Monday, February 27, 2006


      There’s a spine-tingling sequence in Tsotsi that evokes both the creature and the movie Frankenstein: The title character of the new film runs across an open field in the dark of night, lightning streaking the sky. Moments later, in silhouette, he lumbers down a suburban street while its inhabitants sleep: The man-made menace has come from the margins to wreak terror. What the film achieves from that point, however, is a sleight of hand both sublime and familiar.
      We first see Tsotsi (it means “thug”) as the conscience-free, violent leader of a street gang. After assaulting one of his underlings, he carjacks a young mother and inadvertently takes her baby, setting in motion an unraveling of personal history and memory that shows how this “monster” was created. His past glints in flashback scenes; it jolts long repressed emotions for Tsotsi (Presley Chweneyagae) that, along with the predictably soul healing presence of the of the infant (whom he decides to keep), serve to slowly re-humanize him. Expediting that process is Miriam (Terry Pheto), a second young mother whom Tsotsi forces at gunpoint to breastfeed his new “son.” When her own tragedy is revealed, it sparks something akin to warmth in the hardened thug.
      The script is based on the novel by Athol Furgard but the tale has been transferred from apartheid-era South Africa to the ghetto-steez slums of the country’s present. Knowledge that the setting has been fast-forwarded by decades isn’t necessary, but awareness of it speaks a subtext of how the legacies of apartheid play out in modern South African life. The film moves quickly, packing a lot of information, but never feels rushed or overstuffed. Nor is the character’s transformation anything less than believable, thanks to Chweneyagae’s intuitive grasp of Tsotsi’s gnarled inner life. He’s wonderful in the role, even when traversing A Thug & a Baby clichés – using newspaper for diapers, dancing awkwardly to quiet the caterwauling infant, or feeding the child condensed milk straight from the can. The consequences of that last bit of ineptitude result in a scene involving a trail of ants that is guaranteed to make you squirm. Pheto has the thick, voluptuous beauty of chubby Janet or a thinner Jill Scott; her Miriam glows with both maternal warmth and sadness.

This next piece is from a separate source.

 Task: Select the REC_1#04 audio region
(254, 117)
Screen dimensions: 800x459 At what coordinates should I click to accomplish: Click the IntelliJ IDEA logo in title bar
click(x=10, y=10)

      Director Gavin Hood, who also adapted the screenplay, uses lighting magnificently, veering from dramatic starkness to a honeyed glow. Both approaches underline the harshness of the world captured while zeroing in on shards of beauty. But what makes the film so powerful is its delicate, steady weaving of sociological threads – how home & hearth violence blooms into large-scale chaos, how those damaged children cast to the margins to fend for themselves will eventually make their way back to the center. It’s not new information, but in the hands of Hood and his cast, it does stoke tears.